Local Issue 4 – Winter 2020. Photo: Rodrigo Moreno
The Local wins gold for Best Interactive/Infographic Story at Canadian Online Publishing Awards
2020

The Local, an independent magazine exploring urban health and social issues in Toronto, recently garnered a gold at the Canadian Online Publishing Awards for Best Interactive/Infographic story for Mapping Our Divisions by Tai Huhyn, William Davis, and Tom Weatherburn. The award adds to the list of accolades this Metcalf supported magazine has received. In 2018, it was nominated for four Canadian Online Publishing Awards and won two: Best Photo Journalism and Best Investigative Article.

The most recent issue shines a spotlight on Lawrence Heights, a neighbourhood in the midst of massive change; it is the latest revitalization project the City of Toronto is undertaking. While revitalization will bring much needed updates to the social housing infrastructure, it is also disrupting the tight-knit community that has been cultivated by residents who have lived there for multiple generations. The feature story, How it Feels to Be Revitalized, examines the difficulty in finding a balance between meeting the needs of existing residents while appealing to affluent newcomers.

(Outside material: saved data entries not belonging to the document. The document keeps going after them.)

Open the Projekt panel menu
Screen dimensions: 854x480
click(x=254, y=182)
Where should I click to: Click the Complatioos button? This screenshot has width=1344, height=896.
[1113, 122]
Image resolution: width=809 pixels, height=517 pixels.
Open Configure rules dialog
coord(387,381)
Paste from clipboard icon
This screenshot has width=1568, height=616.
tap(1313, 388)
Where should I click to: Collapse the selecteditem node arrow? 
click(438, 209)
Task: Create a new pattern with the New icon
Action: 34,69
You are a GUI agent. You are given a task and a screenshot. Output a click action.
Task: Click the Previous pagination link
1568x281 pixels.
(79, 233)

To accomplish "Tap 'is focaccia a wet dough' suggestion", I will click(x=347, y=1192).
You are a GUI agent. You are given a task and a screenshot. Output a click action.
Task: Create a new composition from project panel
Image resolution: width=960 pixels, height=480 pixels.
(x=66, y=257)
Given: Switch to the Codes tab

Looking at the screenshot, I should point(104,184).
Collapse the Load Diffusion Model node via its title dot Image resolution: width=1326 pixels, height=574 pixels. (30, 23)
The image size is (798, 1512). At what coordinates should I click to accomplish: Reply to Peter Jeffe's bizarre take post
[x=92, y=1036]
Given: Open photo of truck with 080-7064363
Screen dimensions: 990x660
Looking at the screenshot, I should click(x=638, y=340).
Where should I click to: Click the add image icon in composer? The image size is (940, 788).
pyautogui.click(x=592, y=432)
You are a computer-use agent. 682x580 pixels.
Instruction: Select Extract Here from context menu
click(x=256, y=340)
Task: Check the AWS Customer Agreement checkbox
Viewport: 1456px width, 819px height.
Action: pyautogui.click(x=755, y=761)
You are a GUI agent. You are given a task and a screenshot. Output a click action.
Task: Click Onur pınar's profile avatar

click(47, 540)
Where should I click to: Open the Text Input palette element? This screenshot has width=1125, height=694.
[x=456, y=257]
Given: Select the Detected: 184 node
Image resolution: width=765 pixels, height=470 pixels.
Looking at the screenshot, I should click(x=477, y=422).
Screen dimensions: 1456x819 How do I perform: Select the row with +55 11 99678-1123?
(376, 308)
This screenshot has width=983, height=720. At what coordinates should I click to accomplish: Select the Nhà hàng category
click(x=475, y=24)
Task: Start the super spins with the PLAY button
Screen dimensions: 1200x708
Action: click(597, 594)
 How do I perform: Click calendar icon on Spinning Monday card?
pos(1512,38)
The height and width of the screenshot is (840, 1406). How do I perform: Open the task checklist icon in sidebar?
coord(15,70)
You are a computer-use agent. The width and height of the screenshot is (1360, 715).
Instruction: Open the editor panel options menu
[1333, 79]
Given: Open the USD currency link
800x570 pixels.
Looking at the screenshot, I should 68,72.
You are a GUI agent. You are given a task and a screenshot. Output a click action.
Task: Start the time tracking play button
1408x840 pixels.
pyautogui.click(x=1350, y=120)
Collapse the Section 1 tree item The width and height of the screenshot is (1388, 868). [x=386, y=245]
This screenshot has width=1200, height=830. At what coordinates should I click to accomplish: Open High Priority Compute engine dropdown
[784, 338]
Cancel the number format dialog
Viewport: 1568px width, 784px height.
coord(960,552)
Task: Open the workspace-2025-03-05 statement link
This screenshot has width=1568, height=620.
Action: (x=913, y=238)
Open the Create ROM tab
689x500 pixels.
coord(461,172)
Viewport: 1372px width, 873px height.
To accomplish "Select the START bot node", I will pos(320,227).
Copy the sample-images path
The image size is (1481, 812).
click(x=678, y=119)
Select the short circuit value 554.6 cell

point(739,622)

In Welcome to Lawrence Heights, editor-in-chief Tai Huhyn paints a picture of this inner suburb located on either side of Allen Road just south of the Yorkdale Shopping Centre, and which at a hundred acres, is an area twice the size of Regent Park. Where the Spadina Expressway Didn’t Stop takes a look at how construction of the Allen Expressway divided Lawrence Heights. Photographer Rodrigo Moreno, who has been documenting Lawrence Heights over the last three decades, is profiled in The Picture Man. A local basketball team that’s securing college scholarships for kids is featured in The Toronto Basketball Powerhouse that Nobody’s Ever Heard OfWhy a Health Centre Started Teaching Algebra outlines how Pathway to  Education’s group of health care professionals believe that the best way to treat a community’s health might be through a tutoring program.

The Local takes a data-driven yet authentically human approach to storytelling on pressing issues facing the city. The Local pushes readers to look beyond the city’s dominant narratives for a fuller picture of what Toronto is, and what it can be, for all who live here.